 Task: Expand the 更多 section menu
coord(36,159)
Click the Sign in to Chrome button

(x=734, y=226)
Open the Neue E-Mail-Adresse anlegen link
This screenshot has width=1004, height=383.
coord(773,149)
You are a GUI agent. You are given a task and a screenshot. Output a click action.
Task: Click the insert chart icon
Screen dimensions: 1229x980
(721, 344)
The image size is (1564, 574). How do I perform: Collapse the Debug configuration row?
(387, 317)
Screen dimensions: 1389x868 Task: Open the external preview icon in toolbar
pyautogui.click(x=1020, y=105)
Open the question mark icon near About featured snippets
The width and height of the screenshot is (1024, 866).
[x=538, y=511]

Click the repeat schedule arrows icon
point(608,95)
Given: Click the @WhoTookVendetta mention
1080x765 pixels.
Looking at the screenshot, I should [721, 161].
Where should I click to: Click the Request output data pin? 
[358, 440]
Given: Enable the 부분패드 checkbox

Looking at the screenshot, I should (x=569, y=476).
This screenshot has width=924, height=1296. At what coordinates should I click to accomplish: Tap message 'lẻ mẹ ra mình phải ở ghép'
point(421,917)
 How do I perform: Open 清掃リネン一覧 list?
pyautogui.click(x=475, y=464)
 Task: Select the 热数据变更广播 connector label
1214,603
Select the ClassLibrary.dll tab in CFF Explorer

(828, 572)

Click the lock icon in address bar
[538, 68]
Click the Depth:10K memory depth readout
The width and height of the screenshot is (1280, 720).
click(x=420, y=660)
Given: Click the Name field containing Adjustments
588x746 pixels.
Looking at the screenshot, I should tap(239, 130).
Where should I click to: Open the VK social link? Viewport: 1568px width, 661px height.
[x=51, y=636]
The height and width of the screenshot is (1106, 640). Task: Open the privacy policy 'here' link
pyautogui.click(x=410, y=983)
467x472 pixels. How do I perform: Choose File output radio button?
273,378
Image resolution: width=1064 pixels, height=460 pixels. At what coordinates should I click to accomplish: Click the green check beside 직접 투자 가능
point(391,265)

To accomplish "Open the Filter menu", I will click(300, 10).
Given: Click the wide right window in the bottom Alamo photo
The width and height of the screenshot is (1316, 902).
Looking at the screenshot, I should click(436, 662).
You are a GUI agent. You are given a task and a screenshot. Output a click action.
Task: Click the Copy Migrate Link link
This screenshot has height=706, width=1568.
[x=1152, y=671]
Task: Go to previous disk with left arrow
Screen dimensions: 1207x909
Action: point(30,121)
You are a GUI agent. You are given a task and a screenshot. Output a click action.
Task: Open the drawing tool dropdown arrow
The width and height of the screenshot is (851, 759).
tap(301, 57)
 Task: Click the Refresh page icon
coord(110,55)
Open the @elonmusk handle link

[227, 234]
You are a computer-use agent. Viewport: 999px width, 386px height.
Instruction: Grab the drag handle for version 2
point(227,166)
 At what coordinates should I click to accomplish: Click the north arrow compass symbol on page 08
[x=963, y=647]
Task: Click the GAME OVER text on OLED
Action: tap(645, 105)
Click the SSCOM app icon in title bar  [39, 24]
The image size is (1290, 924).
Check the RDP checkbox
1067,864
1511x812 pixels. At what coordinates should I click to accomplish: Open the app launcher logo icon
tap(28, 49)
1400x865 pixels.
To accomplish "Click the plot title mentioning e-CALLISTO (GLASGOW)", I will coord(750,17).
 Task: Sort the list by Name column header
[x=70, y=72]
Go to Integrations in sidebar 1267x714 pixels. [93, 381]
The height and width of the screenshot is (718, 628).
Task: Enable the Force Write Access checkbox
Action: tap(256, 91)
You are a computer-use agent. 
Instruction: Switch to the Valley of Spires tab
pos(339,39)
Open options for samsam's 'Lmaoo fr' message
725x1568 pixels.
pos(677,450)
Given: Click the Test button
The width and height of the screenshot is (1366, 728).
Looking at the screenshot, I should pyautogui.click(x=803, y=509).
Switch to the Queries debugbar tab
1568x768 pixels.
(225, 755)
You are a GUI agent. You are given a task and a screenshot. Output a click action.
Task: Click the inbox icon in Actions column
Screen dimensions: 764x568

========

WHAT THE TASK REQUIRES:
Make a precise copy of the records in their entirety.

PROBLEM SOLUTION:
 Task: Expand the 更多 section menu
coord(36,159)
Click the Sign in to Chrome button

(x=734, y=226)
Open the Neue E-Mail-Adresse anlegen link
This screenshot has width=1004, height=383.
coord(773,149)
You are a GUI agent. You are given a task and a screenshot. Output a click action.
Task: Click the insert chart icon
Screen dimensions: 1229x980
(721, 344)
The image size is (1564, 574). How do I perform: Collapse the Debug configuration row?
(387, 317)
Screen dimensions: 1389x868 Task: Open the external preview icon in toolbar
pyautogui.click(x=1020, y=105)
Open the question mark icon near About featured snippets
The width and height of the screenshot is (1024, 866).
[x=538, y=511]

Click the repeat schedule arrows icon
point(608,95)
Given: Click the @WhoTookVendetta mention
1080x765 pixels.
Looking at the screenshot, I should [721, 161].
Where should I click to: Click the Request output data pin? 
[358, 440]
Given: Enable the 부분패드 checkbox

Looking at the screenshot, I should (x=569, y=476).
This screenshot has width=924, height=1296. At what coordinates should I click to accomplish: Tap message 'lẻ mẹ ra mình phải ở ghép'
point(421,917)
 How do I perform: Open 清掃リネン一覧 list?
pyautogui.click(x=475, y=464)
 Task: Select the 热数据变更广播 connector label
1214,603
Select the ClassLibrary.dll tab in CFF Explorer

(828, 572)

Click the lock icon in address bar
[538, 68]
Click the Depth:10K memory depth readout
The width and height of the screenshot is (1280, 720).
click(x=420, y=660)
Given: Click the Name field containing Adjustments
588x746 pixels.
Looking at the screenshot, I should tap(239, 130).
Where should I click to: Open the VK social link? Viewport: 1568px width, 661px height.
[x=51, y=636]
The height and width of the screenshot is (1106, 640). Task: Open the privacy policy 'here' link
pyautogui.click(x=410, y=983)
467x472 pixels. How do I perform: Choose File output radio button?
273,378
Image resolution: width=1064 pixels, height=460 pixels. At what coordinates should I click to accomplish: Click the green check beside 직접 투자 가능
point(391,265)

To accomplish "Open the Filter menu", I will click(300, 10).
Given: Click the wide right window in the bottom Alamo photo
The width and height of the screenshot is (1316, 902).
Looking at the screenshot, I should click(436, 662).
You are a GUI agent. You are given a task and a screenshot. Output a click action.
Task: Click the Copy Migrate Link link
This screenshot has height=706, width=1568.
[x=1152, y=671]
Task: Go to previous disk with left arrow
Screen dimensions: 1207x909
Action: point(30,121)
You are a GUI agent. You are given a task and a screenshot. Output a click action.
Task: Open the drawing tool dropdown arrow
The width and height of the screenshot is (851, 759).
tap(301, 57)
 Task: Click the Refresh page icon
coord(110,55)
Open the @elonmusk handle link

[227, 234]
You are a computer-use agent. Viewport: 999px width, 386px height.
Instruction: Grab the drag handle for version 2
point(227,166)
 At what coordinates should I click to accomplish: Click the north arrow compass symbol on page 08
[x=963, y=647]
Task: Click the GAME OVER text on OLED
Action: tap(645, 105)
Click the SSCOM app icon in title bar  [39, 24]
The image size is (1290, 924).
Check the RDP checkbox
1067,864
1511x812 pixels. At what coordinates should I click to accomplish: Open the app launcher logo icon
tap(28, 49)
1400x865 pixels.
To accomplish "Click the plot title mentioning e-CALLISTO (GLASGOW)", I will coord(750,17).
 Task: Sort the list by Name column header
[x=70, y=72]
Go to Integrations in sidebar 1267x714 pixels. [93, 381]
The height and width of the screenshot is (718, 628).
Task: Enable the Force Write Access checkbox
Action: tap(256, 91)
You are a computer-use agent. 
Instruction: Switch to the Valley of Spires tab
pos(339,39)
Open options for samsam's 'Lmaoo fr' message
725x1568 pixels.
pos(677,450)
Given: Click the Test button
The width and height of the screenshot is (1366, 728).
Looking at the screenshot, I should pyautogui.click(x=803, y=509).
Switch to the Queries debugbar tab
1568x768 pixels.
(225, 755)
You are a GUI agent. You are given a task and a screenshot. Output a click action.
Task: Click the inbox icon in Actions column
Screen dimensions: 764x568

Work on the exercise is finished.